As well, adds the Bureau “granularity and volume should not be equated with burden.” Besides, it already based its first request based on “previous discussions with certain WSPs about how their data is kept; the wealth of experience the Commissioner and his staff possess in collecting and analyzing data, including data from WSPs; and regular discussions with parties and their counsel to identify and assess the challenges companies may face in responding to information requests.

“For clarity, the Commissioner is not seeking information that WSPs would need to create but that which is already kept or produced in the ordinary course of business. This minimizes the labour, time and cost needed to comply with the information request by avoiding costs associated with tasks like combining databases and data aggregation, cleaning, and organization.”

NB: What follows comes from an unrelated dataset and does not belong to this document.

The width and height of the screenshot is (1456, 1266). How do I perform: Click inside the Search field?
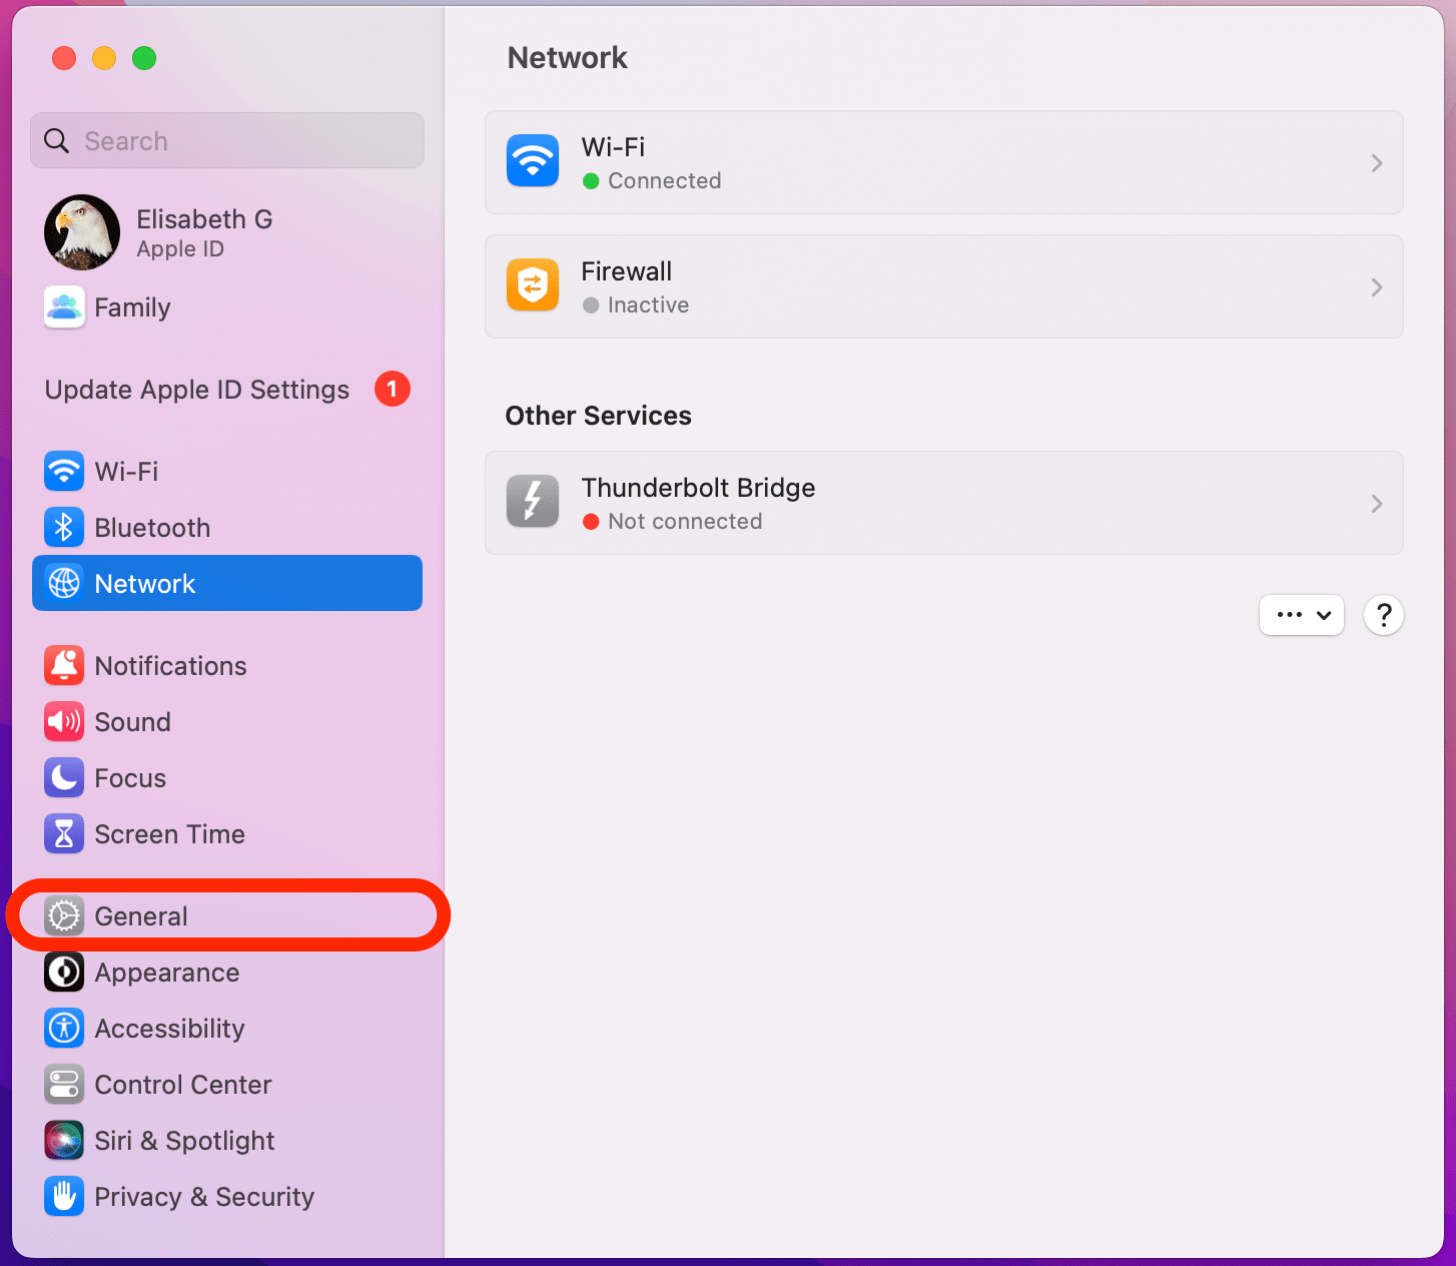point(227,140)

As for the timing, the Bureau’s letter makes it clear it believes there is plenty of time for WSPs to see its analysis, to be submitted by the October 23rd deadline, review and respond by the January 13, 2020 hearing and if the CRTC wants to extend the timeline, it certainly can.

“The Commissioner would also not be opposed to answering questions in respect of his economic analysis that he may receive by a date set by the CRTC between 23 October 2019 and the hearing,” reads the Bureau letter.

As for the problem Bell flagged with The Brattle Group helping the Bureau with its analyses (Brattle has worked for Bell recently)? A red herring, says the Bureau letter which however added it would go ahead with other experts, if the CRTC wants them to.

We will be very interested to see how the CRTC and the WSPs respond to this latest demand from a Competition Bureau which seems to be getting a little more publicly feisty.